[TASK REQUIREMENTS] Look below for the line containing "Task: Click the star icon to watch coin"; from there through the line containing "You are a GUI", both lines included, please set down each line exactly and nothing else.

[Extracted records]
--------------------
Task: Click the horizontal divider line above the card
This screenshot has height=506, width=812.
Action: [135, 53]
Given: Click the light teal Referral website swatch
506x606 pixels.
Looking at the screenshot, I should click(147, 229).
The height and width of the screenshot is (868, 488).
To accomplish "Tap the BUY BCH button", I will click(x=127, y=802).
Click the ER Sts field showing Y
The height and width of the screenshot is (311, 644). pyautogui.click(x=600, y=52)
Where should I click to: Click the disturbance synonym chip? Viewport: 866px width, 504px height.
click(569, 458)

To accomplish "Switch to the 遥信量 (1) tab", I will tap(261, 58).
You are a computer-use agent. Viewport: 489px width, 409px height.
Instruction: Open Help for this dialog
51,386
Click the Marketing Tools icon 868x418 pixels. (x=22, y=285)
--------------------
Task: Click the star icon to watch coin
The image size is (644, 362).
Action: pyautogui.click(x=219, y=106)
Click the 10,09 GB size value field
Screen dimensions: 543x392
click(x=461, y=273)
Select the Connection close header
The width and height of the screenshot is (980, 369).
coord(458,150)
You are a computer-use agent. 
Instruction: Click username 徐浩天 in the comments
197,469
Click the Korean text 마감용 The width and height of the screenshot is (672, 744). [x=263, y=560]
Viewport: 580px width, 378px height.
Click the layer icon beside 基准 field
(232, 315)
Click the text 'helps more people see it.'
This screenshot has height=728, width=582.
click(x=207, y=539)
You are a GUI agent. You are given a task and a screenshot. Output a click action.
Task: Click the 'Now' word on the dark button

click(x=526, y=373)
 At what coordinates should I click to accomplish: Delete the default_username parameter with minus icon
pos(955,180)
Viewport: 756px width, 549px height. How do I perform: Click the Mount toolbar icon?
--------------------
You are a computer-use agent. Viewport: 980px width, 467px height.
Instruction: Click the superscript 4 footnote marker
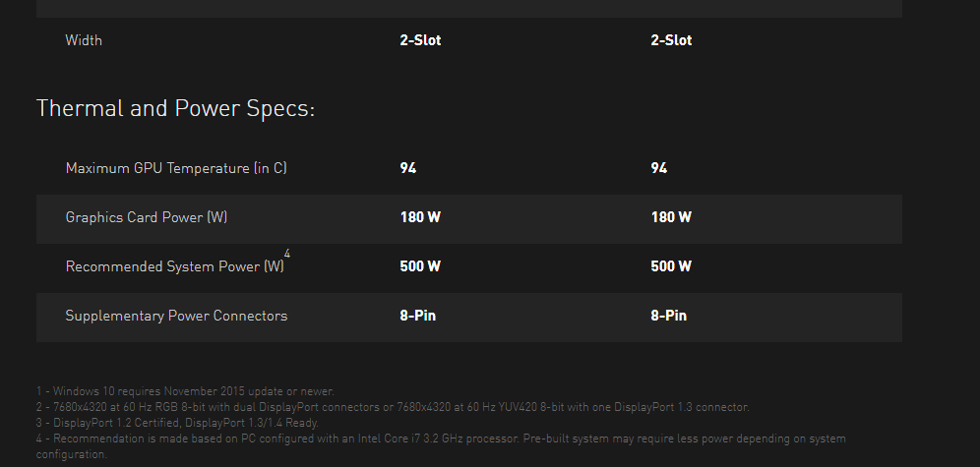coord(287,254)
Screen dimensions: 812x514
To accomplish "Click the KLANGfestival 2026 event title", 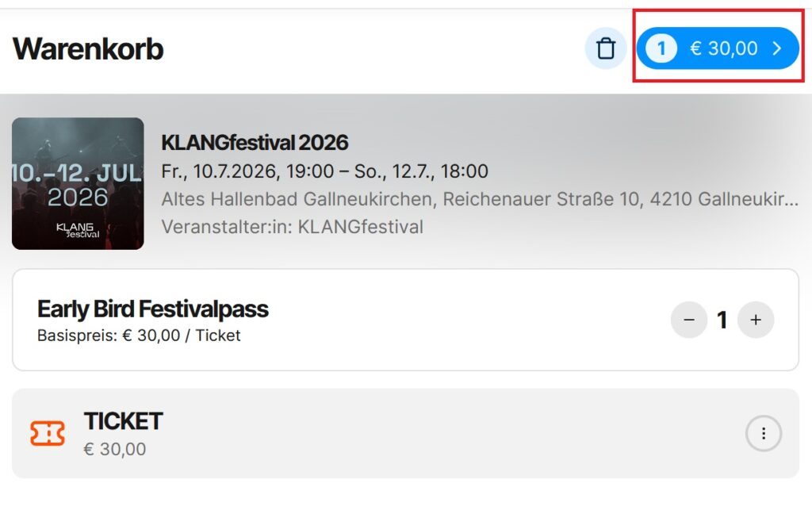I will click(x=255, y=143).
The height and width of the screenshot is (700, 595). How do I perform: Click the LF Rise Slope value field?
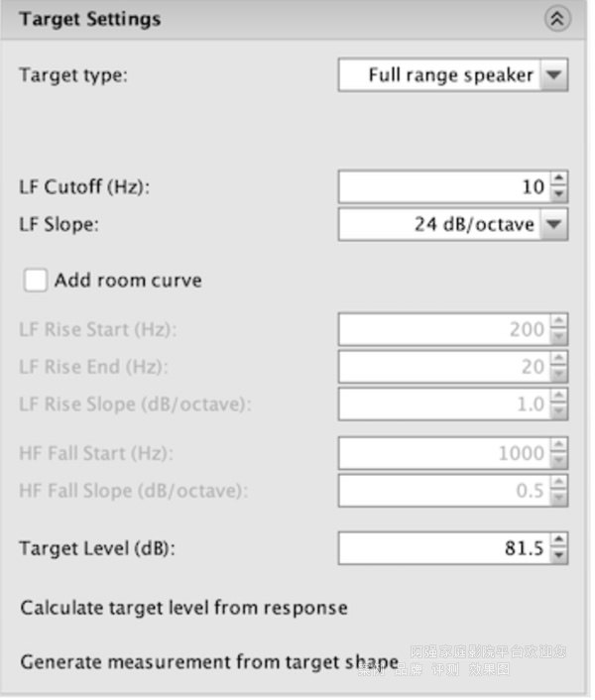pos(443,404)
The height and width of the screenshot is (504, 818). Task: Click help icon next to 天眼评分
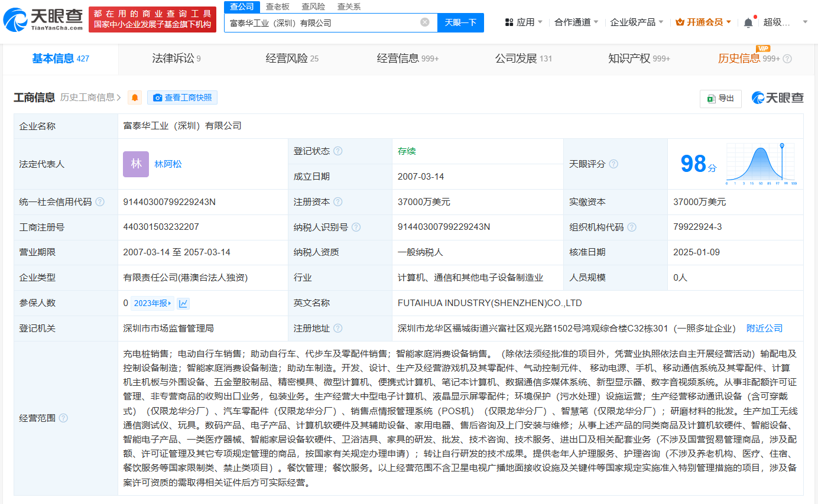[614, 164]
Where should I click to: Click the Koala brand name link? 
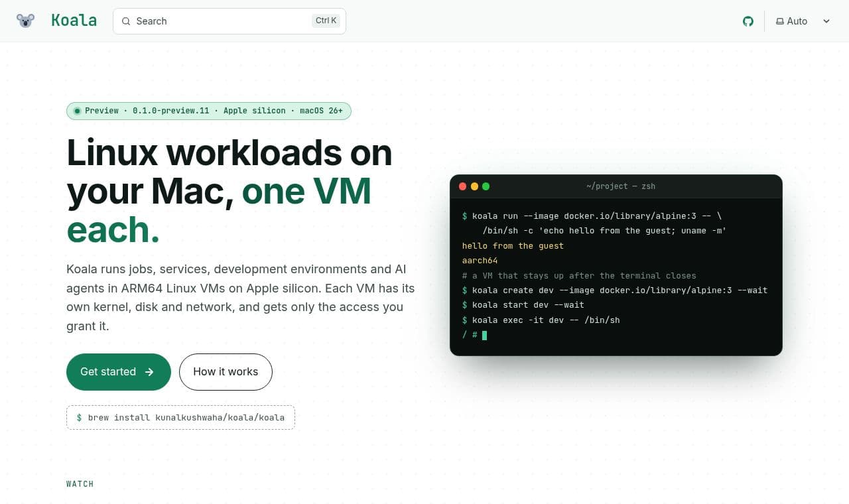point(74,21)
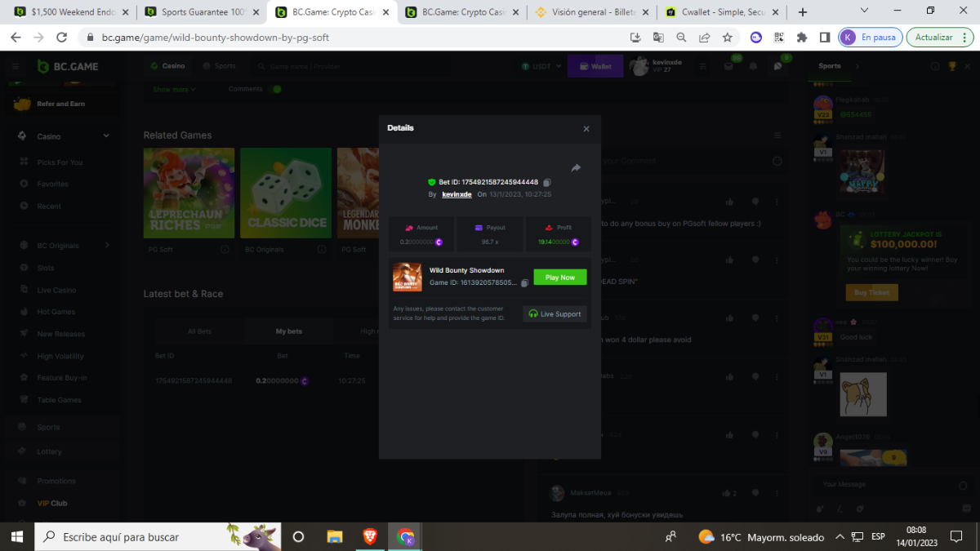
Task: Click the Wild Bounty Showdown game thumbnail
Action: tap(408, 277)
--------------------
[RESULT BELOW]
Task: Click the star icon to watch coin
The image size is (644, 362).
Action: pyautogui.click(x=219, y=106)
Click the 10,09 GB size value field
Screen dimensions: 543x392
click(x=461, y=273)
Select the Connection close header
The width and height of the screenshot is (980, 369).
coord(458,150)
You are a computer-use agent. 
Instruction: Click username 徐浩天 in the comments
197,469
Click the Korean text 마감용 The width and height of the screenshot is (672, 744). [x=263, y=560]
Viewport: 580px width, 378px height.
Click the layer icon beside 基准 field
(232, 315)
Click the text 'helps more people see it.'
This screenshot has height=728, width=582.
click(x=207, y=539)
You are a GUI agent. You are given a task and a screenshot. Output a click action.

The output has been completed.